■ DIRECTIONS FOR THIS TASK
Your answer must be the exact lines from the one holding "The height and" through the end of the entries, with no pictures.

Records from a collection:
# # # # #

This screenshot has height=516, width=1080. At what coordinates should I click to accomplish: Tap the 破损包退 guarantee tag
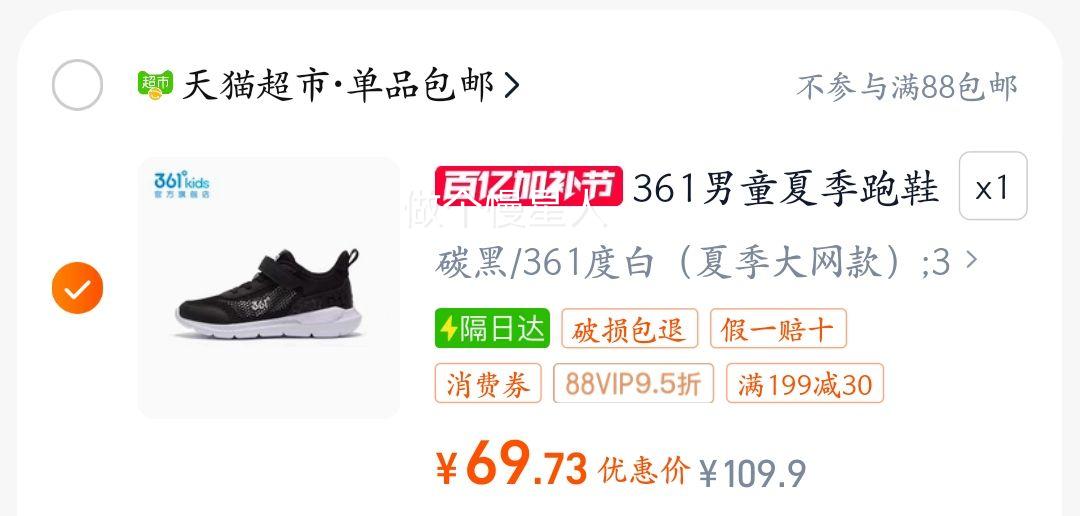click(x=630, y=328)
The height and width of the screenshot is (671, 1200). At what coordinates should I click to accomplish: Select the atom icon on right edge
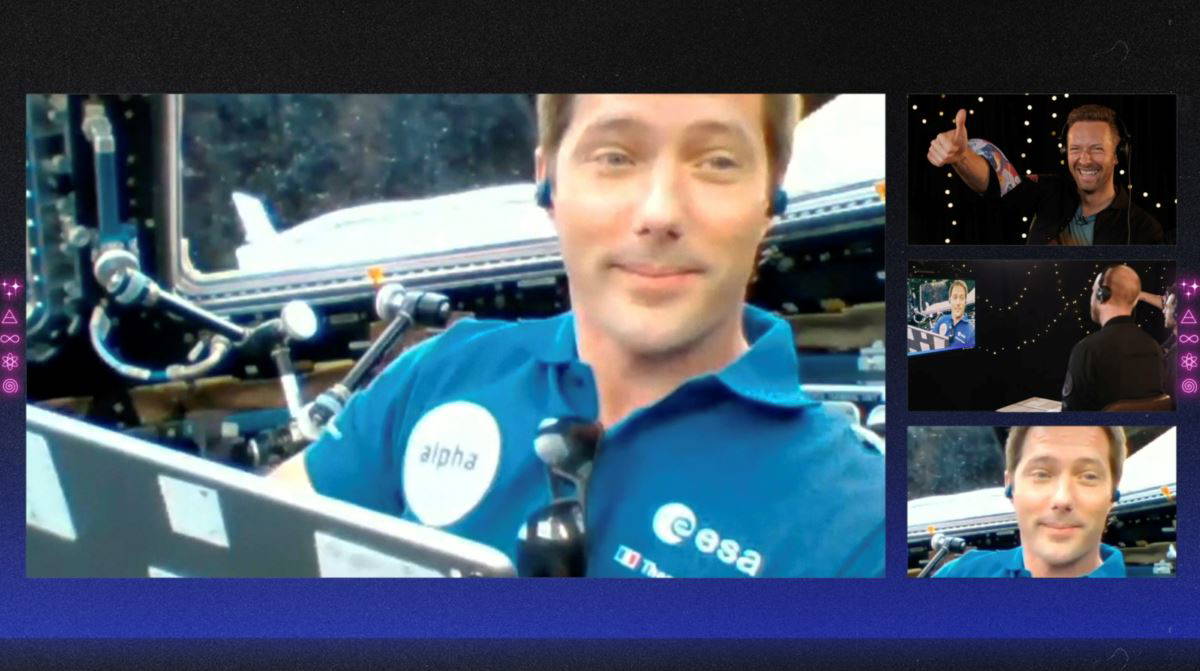1188,361

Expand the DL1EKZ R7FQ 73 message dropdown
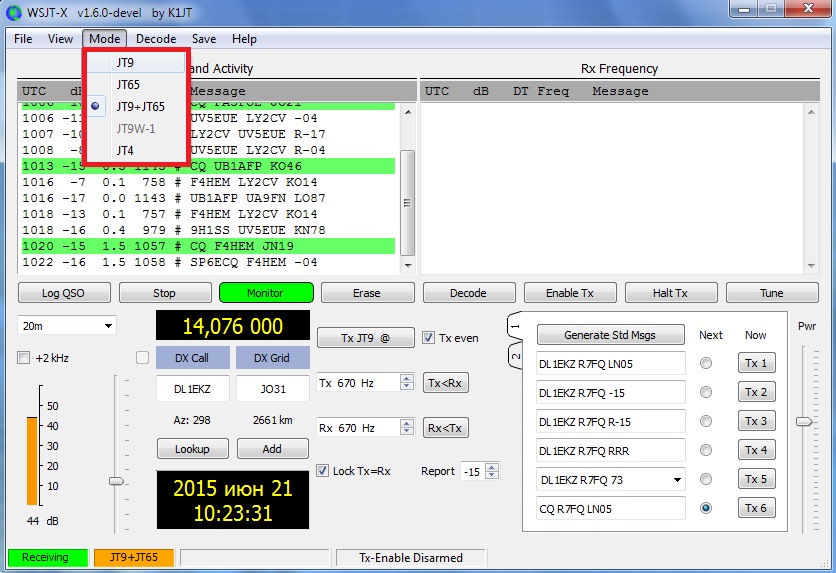pos(676,480)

# # # # #

■ RESPONSE AREA
The height and width of the screenshot is (671, 1200). At what coordinates should I click to accomplish: Select the atom icon on right edge
1188,361

Expand the DL1EKZ R7FQ 73 message dropdown
pos(676,480)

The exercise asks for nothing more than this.